Another grant allows them to study the metabolism of two
common
solvents, trichloroethylene and methylene chloride, from
birth to
maturity. It’s funded by the Agency for Toxic Substances and
Disease Registry (ATSDR) of the Centers for Disease
Control at
$25,000 a year.



“We’re investigating whether the risk is greater when the
chemicals are found together,” Fisher said.



Trichloroethylene figures largely in two other grants totaling
$1.8 million. These were awarded as part of a larger
research
effort through the Medical University of South Carolina on
behalf
of the Department of Energy.



A number of studies have tested whether trichloroethylene
can
cause cancer.
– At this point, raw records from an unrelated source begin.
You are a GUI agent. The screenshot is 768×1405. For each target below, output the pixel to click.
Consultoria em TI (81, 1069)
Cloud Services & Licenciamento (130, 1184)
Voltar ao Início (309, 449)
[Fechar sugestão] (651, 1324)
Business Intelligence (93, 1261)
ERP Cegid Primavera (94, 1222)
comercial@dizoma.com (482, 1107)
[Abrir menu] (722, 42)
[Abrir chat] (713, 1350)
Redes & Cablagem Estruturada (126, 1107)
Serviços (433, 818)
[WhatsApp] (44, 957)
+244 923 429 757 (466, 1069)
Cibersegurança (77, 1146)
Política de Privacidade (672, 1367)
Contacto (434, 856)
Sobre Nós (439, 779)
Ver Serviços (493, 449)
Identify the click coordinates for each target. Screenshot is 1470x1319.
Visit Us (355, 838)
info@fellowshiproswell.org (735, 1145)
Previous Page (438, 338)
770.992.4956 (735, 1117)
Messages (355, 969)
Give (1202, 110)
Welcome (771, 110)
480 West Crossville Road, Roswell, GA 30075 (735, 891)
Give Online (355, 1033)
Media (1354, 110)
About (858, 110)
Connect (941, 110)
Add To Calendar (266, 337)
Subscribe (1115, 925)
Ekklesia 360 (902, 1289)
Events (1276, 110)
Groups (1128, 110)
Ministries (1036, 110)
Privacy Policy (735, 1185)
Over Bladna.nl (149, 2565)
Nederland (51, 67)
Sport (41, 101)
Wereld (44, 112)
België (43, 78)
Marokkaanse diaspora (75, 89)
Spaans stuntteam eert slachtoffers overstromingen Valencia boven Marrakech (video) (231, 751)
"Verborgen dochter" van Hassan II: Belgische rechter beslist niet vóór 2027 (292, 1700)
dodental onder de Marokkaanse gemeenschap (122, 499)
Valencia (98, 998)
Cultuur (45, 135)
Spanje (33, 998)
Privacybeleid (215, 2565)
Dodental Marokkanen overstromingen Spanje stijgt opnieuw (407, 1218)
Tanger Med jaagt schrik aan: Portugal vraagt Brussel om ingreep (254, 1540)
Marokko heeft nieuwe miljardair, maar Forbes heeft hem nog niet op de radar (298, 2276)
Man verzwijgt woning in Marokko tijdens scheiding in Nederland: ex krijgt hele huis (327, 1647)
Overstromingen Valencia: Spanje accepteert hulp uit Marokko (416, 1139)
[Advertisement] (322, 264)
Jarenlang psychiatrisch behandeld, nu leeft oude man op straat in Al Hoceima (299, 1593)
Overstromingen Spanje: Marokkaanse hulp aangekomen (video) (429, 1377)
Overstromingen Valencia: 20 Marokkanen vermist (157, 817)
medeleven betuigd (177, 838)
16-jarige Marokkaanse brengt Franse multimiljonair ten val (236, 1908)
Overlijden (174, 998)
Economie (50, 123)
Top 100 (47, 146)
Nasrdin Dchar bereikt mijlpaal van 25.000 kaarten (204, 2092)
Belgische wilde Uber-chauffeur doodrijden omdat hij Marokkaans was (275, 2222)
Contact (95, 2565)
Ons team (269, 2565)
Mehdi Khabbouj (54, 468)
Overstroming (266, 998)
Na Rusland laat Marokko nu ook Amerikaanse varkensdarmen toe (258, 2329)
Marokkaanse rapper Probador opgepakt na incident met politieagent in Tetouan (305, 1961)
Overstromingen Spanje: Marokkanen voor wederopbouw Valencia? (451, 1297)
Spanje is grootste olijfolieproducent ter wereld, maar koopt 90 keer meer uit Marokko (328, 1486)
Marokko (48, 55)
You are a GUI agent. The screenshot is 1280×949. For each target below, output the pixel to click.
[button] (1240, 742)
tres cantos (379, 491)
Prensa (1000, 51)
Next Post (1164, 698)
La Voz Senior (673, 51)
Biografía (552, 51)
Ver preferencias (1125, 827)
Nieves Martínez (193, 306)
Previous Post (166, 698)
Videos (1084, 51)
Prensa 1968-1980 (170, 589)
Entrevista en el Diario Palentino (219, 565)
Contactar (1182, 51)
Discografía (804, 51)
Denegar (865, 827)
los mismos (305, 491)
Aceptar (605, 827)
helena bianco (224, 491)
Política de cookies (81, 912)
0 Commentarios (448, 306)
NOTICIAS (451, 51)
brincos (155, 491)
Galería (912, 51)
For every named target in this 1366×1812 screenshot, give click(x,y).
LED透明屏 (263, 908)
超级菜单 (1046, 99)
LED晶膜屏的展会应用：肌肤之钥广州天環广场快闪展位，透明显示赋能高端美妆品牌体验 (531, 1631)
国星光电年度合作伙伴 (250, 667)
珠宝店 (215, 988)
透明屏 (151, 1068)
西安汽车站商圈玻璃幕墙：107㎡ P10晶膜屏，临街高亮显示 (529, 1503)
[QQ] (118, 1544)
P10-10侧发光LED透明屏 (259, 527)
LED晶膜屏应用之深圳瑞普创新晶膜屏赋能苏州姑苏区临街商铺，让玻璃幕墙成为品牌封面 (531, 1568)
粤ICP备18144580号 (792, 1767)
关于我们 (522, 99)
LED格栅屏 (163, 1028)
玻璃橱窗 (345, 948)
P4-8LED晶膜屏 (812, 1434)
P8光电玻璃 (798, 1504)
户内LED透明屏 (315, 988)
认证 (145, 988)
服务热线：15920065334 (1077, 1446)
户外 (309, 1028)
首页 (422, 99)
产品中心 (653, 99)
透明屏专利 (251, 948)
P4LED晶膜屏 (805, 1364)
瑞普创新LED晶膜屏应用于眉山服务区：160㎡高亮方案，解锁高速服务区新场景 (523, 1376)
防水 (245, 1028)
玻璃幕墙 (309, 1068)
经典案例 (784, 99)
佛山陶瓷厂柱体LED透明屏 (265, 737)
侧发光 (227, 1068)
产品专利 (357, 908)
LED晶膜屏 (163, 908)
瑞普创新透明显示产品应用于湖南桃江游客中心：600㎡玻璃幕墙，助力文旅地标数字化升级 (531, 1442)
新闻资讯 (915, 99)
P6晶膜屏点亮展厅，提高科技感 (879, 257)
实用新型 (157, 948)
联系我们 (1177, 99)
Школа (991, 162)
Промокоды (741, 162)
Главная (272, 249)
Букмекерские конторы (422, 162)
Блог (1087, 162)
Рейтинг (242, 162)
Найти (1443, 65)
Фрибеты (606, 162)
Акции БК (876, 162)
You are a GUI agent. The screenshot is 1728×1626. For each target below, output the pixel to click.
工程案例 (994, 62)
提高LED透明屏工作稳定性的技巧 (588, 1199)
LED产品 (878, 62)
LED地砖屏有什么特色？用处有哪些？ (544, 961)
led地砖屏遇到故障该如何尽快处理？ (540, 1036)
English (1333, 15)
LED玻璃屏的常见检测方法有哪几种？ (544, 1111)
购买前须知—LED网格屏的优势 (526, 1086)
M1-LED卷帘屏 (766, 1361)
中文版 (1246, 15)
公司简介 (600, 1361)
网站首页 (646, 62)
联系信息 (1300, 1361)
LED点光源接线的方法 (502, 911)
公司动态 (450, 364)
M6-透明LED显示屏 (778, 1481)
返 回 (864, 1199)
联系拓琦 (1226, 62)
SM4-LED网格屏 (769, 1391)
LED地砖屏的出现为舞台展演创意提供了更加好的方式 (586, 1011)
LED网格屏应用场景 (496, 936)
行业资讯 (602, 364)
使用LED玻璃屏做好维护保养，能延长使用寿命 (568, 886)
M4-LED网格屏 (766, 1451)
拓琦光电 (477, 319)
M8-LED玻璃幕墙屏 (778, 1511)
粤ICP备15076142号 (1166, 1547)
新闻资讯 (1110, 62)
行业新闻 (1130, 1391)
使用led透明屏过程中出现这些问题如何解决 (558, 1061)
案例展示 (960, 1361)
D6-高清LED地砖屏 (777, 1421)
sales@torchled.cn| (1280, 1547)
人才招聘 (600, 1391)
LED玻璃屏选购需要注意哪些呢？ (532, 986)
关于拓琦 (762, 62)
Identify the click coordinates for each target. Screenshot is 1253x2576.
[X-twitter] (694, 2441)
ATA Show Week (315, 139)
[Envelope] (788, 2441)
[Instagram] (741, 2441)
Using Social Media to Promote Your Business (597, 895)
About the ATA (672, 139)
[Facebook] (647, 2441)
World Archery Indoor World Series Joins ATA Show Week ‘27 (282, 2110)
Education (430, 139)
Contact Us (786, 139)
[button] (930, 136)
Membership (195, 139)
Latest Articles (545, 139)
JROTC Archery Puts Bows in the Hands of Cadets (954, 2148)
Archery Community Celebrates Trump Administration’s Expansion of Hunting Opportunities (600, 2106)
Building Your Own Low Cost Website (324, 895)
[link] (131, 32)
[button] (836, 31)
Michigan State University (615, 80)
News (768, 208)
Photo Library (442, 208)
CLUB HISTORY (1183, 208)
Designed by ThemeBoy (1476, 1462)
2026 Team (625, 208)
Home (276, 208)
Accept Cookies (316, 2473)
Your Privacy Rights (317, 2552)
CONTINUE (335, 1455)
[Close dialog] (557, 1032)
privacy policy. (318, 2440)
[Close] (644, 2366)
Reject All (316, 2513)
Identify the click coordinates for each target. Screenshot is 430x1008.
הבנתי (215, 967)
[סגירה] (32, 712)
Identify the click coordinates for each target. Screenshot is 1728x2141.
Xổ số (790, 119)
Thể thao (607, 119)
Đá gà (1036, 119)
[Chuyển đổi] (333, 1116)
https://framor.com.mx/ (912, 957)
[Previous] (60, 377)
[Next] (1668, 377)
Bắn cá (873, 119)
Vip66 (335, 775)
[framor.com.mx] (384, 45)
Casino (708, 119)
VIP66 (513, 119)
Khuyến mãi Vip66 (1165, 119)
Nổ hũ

But the doses given the research animals
were very
high, Fisher said. He and Bruckner hope to find out whether
low-level exposures cause cancer.



A lot of money is riding on the answer.



“It’s a matter of whether you want to spend $100 million to
clean
up each site,” Bruckner said. “I was just out in California,
where they’re spending $20 million a year now to pump
water with
a really low level of trichloroethylene into the San Francisco
Bay, and there’s a water shortage. The question is, ‘Is it
necessary?’”



With another ATSDR grant, for $500,000, Fisher and
Bruckner will
study how perchlorate, a common groundwater
contaminant, and PCBs
interact on the thyroid gland.



Perchlorate, a solid rocket oxidizer also used in air bags,
bazookas and fireworks, is known to inhibit the thyroid’s
uptake
of iodine. There is also some fear, Bruckner said, that it
might
cause thyroid cancer.



Finally, the scientists got a three-year, $750,000 U.S. Air
Force
grant to test a relatively new, widely used jet fuel called JP-8.
For a few years now, there have been complaints of
dermatitis,
dizziness and shortness of breath from people exposed to
the
fuel.



“It’s a huge mixture made of hundreds of hydrocarbons,”
Fisher
said. “There hasn’t been a lot of toxicology work done on
these
bigger molecules. Animal studies show inhibition of
immune
function, lung injury and contact dermatitis.”